The point on buy/sell transaction charges by CPF agent bank, I really had thought about it for quite sometime before I started my CPF Investment about more than 10 years ago. But the point is that to accumulate the amount to buy 1 lot of a $10 share, it really takes a lot of time due to the CPF stock investment limit and also due to the fact that there is a cap on CPF contribution every month. Therefore, the opportunity cost is huge when idle cash is sitting around just to wait for CPF Stock investment limit to reach $10k. Therefore, I still buy small cap stocks for my CPF Investment Account. But I try not to buy and sell often and therefore transaction cost is minimal.
For quarterly servicing charges, as long as the dividend from all my CPF Investment stocks can cover the cost, I really don't bother about limiting the number of counters. Because I have always used the diversification method of investment and therefore I don't want to change my style just for the quarterly charges.

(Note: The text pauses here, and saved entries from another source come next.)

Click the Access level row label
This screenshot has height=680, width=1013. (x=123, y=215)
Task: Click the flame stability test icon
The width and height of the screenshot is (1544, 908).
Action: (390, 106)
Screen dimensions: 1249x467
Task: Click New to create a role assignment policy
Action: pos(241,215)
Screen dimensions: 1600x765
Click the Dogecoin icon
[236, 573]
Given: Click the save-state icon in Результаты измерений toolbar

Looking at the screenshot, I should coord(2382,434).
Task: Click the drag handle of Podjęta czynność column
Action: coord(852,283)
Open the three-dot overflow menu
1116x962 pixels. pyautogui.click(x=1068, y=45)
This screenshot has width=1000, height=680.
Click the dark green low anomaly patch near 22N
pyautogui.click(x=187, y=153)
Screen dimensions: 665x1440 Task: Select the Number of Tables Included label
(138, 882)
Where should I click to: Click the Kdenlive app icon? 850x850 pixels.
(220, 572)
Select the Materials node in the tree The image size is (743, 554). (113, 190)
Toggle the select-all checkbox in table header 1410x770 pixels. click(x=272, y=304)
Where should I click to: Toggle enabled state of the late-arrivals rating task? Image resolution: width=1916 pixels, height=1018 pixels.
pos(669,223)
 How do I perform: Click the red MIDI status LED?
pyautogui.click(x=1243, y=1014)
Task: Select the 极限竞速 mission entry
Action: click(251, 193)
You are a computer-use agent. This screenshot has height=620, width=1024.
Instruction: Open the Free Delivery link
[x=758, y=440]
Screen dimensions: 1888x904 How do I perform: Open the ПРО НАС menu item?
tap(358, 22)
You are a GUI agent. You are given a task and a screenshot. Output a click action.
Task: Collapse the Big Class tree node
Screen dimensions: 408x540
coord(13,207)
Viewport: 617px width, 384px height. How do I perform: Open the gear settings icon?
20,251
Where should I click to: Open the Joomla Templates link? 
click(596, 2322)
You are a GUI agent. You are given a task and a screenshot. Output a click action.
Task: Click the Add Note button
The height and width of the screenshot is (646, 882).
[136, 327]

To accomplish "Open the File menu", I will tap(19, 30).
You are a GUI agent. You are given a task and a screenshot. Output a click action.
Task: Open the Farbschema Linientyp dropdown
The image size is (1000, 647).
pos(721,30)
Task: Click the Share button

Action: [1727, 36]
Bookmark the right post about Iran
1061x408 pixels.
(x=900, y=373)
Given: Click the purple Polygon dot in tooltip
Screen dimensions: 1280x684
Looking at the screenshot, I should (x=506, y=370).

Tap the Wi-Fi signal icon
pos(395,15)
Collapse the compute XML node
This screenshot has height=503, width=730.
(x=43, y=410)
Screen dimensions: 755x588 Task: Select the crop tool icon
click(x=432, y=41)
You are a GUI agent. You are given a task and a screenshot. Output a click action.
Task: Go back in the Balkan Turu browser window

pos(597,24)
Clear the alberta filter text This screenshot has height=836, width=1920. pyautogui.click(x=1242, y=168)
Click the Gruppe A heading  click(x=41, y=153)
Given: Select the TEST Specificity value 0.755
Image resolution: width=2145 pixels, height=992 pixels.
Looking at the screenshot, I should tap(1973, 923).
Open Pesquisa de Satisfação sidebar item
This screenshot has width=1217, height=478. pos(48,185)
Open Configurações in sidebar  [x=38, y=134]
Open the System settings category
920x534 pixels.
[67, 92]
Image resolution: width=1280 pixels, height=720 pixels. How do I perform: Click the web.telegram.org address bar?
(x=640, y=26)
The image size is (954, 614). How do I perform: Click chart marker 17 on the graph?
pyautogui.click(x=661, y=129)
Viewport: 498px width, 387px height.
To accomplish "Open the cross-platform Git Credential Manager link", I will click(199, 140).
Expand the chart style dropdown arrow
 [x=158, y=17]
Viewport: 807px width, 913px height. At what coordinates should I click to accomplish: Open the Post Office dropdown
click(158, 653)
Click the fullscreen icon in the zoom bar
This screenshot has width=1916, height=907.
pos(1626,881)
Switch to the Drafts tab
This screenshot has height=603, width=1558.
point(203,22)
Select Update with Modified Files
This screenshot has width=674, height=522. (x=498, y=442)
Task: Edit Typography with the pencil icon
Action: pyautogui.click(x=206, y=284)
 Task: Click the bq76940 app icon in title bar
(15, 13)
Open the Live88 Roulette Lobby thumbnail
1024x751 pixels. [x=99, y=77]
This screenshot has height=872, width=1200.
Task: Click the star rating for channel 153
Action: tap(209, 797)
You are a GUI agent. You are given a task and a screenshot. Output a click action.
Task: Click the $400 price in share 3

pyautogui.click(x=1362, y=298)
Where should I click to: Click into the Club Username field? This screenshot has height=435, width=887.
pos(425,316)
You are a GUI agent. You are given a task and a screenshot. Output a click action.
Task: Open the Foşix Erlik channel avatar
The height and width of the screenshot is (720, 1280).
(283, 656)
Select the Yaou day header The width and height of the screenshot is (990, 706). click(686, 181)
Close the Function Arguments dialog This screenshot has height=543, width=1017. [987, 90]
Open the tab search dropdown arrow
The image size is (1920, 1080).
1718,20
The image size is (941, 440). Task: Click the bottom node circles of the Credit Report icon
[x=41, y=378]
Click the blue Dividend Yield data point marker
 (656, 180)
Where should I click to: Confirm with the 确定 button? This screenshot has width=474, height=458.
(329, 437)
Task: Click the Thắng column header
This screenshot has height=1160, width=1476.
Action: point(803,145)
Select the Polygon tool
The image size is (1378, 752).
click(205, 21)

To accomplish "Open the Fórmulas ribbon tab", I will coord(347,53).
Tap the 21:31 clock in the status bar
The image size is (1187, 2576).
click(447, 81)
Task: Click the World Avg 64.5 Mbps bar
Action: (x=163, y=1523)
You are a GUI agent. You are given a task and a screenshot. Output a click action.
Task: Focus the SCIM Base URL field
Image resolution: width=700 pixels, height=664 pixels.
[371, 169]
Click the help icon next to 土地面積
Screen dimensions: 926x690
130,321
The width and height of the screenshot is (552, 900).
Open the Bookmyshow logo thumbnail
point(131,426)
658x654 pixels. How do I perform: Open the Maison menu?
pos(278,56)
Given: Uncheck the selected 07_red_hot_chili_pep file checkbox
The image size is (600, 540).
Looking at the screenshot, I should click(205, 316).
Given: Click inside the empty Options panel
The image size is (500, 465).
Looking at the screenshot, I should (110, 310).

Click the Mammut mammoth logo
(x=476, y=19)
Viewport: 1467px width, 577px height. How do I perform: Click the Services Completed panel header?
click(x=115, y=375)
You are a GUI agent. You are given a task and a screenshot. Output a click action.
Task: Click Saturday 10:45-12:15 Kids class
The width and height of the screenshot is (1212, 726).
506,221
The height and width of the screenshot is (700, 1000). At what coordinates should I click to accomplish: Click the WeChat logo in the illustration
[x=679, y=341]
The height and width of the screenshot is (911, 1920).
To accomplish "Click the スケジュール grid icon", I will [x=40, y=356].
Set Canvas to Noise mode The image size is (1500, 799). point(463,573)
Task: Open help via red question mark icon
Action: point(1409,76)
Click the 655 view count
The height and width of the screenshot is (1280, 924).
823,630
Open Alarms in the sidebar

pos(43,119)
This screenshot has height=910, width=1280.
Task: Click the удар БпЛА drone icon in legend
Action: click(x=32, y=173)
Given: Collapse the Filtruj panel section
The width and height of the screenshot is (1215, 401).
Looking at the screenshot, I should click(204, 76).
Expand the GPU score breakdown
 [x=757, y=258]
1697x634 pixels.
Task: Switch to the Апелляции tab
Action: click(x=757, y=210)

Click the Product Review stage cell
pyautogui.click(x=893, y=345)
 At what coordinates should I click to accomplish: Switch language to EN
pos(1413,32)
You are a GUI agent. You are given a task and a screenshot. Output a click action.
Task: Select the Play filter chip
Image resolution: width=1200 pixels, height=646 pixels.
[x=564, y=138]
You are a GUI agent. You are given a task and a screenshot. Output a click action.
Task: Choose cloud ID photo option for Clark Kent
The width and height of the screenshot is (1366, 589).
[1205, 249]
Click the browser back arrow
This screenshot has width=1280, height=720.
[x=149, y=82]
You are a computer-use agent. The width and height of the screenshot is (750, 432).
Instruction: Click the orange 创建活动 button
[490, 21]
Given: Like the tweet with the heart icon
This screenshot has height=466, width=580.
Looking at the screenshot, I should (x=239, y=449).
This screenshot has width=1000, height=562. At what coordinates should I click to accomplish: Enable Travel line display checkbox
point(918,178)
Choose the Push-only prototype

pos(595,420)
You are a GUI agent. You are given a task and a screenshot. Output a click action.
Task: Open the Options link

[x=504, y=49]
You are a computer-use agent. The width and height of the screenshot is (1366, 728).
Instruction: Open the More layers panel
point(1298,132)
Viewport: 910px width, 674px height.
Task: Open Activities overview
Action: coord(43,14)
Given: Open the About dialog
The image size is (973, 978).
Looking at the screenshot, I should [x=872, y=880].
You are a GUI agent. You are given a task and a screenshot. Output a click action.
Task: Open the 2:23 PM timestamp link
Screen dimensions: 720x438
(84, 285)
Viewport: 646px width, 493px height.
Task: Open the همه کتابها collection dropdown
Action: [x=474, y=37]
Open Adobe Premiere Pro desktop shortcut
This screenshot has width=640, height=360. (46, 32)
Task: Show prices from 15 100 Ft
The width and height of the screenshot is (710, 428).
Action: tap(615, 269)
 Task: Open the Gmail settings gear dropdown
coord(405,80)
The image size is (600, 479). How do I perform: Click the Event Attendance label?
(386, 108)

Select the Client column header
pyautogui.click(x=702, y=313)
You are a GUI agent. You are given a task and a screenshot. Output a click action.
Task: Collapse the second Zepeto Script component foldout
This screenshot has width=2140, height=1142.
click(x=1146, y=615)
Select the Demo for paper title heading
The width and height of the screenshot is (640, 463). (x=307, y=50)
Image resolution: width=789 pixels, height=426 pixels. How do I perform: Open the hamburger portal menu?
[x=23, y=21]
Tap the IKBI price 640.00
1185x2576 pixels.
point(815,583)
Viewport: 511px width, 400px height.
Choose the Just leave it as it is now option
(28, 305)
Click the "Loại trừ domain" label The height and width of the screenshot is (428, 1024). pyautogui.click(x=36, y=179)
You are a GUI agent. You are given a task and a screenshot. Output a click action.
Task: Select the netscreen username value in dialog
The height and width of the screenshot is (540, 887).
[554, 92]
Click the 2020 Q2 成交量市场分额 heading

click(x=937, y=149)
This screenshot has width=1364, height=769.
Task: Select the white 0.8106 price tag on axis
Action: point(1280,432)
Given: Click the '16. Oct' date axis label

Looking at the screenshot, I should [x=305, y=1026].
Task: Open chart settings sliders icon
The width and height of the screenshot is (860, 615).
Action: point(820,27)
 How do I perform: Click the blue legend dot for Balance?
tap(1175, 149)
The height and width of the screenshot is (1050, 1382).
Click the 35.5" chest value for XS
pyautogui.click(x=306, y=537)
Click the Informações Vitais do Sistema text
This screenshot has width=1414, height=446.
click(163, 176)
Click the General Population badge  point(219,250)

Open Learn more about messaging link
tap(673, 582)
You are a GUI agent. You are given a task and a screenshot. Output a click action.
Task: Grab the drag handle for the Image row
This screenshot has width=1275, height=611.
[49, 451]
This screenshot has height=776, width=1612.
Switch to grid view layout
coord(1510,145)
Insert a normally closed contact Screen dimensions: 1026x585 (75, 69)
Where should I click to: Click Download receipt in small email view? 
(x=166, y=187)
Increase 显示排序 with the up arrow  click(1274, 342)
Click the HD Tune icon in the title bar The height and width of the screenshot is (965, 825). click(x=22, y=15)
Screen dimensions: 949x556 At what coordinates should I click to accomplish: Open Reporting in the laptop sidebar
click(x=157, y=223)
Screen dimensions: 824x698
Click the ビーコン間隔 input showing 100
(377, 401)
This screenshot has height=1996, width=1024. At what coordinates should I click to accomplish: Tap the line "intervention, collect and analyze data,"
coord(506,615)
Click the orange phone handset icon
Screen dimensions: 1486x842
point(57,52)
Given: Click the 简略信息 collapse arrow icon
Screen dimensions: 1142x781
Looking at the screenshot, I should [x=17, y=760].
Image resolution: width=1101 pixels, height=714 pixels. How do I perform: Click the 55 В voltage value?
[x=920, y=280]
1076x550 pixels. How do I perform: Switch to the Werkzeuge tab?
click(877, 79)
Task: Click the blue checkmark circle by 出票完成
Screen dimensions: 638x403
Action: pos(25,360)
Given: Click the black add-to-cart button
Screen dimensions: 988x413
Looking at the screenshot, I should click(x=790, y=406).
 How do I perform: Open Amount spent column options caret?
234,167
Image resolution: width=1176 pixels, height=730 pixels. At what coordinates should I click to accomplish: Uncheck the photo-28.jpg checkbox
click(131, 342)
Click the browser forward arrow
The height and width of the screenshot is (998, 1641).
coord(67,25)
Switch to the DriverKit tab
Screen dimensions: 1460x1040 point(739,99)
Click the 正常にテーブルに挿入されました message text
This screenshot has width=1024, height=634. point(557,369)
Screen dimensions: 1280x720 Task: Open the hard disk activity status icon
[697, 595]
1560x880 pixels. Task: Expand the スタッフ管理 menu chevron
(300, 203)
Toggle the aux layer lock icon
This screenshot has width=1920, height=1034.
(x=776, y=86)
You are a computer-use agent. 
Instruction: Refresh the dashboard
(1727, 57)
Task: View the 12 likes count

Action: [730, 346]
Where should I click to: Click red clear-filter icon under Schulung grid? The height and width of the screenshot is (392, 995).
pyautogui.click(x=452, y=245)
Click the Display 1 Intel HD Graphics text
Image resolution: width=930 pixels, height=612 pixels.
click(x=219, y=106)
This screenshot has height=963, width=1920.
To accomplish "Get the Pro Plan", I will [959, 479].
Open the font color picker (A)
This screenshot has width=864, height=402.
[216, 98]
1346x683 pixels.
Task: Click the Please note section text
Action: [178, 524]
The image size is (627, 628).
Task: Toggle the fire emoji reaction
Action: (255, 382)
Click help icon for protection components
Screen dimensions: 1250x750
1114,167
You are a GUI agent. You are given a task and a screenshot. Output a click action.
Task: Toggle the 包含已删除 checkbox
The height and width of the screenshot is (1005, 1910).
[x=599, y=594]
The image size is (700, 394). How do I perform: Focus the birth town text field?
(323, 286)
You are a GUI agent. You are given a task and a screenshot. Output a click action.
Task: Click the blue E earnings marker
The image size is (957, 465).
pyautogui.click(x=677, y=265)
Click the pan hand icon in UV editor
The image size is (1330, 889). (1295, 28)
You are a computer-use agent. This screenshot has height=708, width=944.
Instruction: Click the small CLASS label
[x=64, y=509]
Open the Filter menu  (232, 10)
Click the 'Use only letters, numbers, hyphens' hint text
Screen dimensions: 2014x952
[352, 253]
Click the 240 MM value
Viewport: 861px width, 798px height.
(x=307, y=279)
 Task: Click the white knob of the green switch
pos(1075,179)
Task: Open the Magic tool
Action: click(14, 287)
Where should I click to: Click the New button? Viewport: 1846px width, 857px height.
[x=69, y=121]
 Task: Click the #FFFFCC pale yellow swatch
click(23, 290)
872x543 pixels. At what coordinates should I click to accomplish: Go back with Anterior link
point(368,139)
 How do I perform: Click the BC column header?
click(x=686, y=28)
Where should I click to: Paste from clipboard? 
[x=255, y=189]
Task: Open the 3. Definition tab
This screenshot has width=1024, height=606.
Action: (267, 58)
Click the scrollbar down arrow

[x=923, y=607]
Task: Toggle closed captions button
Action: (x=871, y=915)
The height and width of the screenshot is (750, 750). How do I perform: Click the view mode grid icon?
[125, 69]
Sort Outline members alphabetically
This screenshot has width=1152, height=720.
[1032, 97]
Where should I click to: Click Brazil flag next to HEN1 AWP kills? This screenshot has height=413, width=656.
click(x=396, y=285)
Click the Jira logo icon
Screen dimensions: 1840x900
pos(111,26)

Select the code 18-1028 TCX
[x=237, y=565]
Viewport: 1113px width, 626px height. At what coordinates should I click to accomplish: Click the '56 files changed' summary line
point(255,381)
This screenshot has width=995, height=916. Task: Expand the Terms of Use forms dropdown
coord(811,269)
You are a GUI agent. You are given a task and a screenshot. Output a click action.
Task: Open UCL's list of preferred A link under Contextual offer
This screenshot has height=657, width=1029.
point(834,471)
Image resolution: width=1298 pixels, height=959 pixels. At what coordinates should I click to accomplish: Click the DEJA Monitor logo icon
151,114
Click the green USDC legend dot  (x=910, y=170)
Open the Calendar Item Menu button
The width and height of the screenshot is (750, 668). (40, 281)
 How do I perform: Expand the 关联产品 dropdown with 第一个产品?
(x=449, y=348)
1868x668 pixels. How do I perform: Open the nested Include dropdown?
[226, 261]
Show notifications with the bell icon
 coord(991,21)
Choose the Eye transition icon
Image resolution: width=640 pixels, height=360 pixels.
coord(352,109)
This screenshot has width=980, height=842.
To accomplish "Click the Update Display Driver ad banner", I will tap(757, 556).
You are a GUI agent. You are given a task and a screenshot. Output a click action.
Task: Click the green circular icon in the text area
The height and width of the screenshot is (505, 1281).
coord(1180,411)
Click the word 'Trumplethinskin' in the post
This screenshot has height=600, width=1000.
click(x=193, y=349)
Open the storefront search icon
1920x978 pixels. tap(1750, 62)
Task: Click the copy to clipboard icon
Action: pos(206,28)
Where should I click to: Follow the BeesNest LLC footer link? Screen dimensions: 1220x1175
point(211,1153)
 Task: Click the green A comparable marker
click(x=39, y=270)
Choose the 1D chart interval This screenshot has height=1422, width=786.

For unit trusts, I am using CPF-IA so it is ok as they consider one IA administrator as one "counter" no matter how many unit trusts you hold under the IA administrator.
guess its different stroke for different folks...
my priority is kept CPF for the big move, during extreme depressed period,
then do the necessary to max-up Direct Stk Limit and do a major load/reload-up with a small number of core stocks,
further activities (average down) will be more limited to investing beyond "Direct Stk Limit" and so limited more to ETFs which allow up to 100% of OA. (i do not find a need for UTs)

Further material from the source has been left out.